[[ SOURCE DOCUMENT, beginning ]]

Brahms, Johannes
1833Brahms was born in Hamburg. He showed early promise on the piano and helped to supplement the rather meager family income by playing the piano in restaurants and theaters, as well as by teaching. In his early teens he began to conduct choirs and eventually became an efficient orchestral conductor.
He began to compose quite early in life, but his efforts did not receive much attention until he went on a concert tour as accompanist to the Hungarian violinist Eduard Reményi in 1853. On this tour he met Joseph Joachim at Hannover, and went on to the Court of Weimar where he met Franz Liszt, Cornelius and Raff. Joachim had given Brahms a letter of introduction to Robert Schumann, and Brahms walked to Düsseldorf, being welcomed into the Schumann family. Schumann, amazed by the 20-year-old’s talent, published an article ’Neue Bahnen’ (New Paths) in the journal Neue Zeitschrift fur Musik alerting the public to the young man whom he claimed was ’destined to give ideal expression to the times’. He became very attached to Schumann’s wife, the composer and pianist Clara. After Schumann’s attempted suicide and subsequent encarceration in a mental sanatorium in 1854, Brahms was the main go-between between Clara and her husband, and found himself virtually head of the household.

[[ SOURCE DOCUMENT, end ]]
[[ INPUT DATA, beginning ]]

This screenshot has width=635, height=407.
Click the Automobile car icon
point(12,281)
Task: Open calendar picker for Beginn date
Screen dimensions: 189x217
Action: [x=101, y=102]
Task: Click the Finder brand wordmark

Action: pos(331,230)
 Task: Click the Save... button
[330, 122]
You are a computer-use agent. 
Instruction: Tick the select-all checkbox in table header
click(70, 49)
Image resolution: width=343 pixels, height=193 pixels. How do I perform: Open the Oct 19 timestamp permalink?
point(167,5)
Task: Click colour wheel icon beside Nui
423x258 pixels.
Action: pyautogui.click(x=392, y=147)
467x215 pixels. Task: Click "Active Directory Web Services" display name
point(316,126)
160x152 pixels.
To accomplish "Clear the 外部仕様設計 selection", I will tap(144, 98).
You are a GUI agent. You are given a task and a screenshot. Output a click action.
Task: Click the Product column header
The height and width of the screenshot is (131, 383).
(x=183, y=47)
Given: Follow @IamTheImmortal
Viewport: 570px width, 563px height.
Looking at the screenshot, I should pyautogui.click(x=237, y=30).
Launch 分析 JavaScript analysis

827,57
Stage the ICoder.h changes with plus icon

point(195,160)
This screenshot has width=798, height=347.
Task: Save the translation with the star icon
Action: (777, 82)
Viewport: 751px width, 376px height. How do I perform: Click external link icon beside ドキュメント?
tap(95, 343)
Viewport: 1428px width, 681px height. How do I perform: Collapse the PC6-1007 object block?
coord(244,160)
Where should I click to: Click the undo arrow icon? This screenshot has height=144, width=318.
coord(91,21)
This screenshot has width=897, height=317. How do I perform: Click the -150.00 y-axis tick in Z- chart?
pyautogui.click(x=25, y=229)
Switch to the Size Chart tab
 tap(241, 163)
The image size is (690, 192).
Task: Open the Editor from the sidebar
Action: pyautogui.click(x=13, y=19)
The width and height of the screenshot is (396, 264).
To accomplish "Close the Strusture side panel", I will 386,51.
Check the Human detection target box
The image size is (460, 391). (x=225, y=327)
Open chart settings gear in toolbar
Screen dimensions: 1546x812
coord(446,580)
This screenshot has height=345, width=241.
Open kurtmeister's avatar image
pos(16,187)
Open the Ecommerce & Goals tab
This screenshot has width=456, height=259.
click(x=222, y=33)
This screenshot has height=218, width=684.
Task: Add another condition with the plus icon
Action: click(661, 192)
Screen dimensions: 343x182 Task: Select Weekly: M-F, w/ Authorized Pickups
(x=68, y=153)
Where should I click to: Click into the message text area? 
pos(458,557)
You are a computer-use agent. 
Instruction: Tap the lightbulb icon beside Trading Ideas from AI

[[ INPUT DATA, end ]]

WORK ITEM A:
From the Brahms biography above, reproduce the passage starting with "Brahms, Johannes" and going on through "efficient orchestral conductor.".
WORK ITEM B:
Answer these questions from the Brahms biography:
(i) In which city was Brahms born?
(ii) Whom did Brahms accompany on a concert tour in 1853?
(iii) What was the title of the article Schumann published about Brahms?

EXERCISE RESULT A:
Brahms, Johannes
1833Brahms was born in Hamburg. He showed early promise on the piano and helped to supplement the rather meager family income by playing the piano in restaurants and theaters, as well as by teaching. In his early teens he began to conduct choirs and eventually became an efficient orchestral conductor.

EXERCISE RESULT B:
(i) Hamburg
(ii) The Hungarian violinist Eduard Reményi
(iii) 'Neue Bahnen' (New Paths)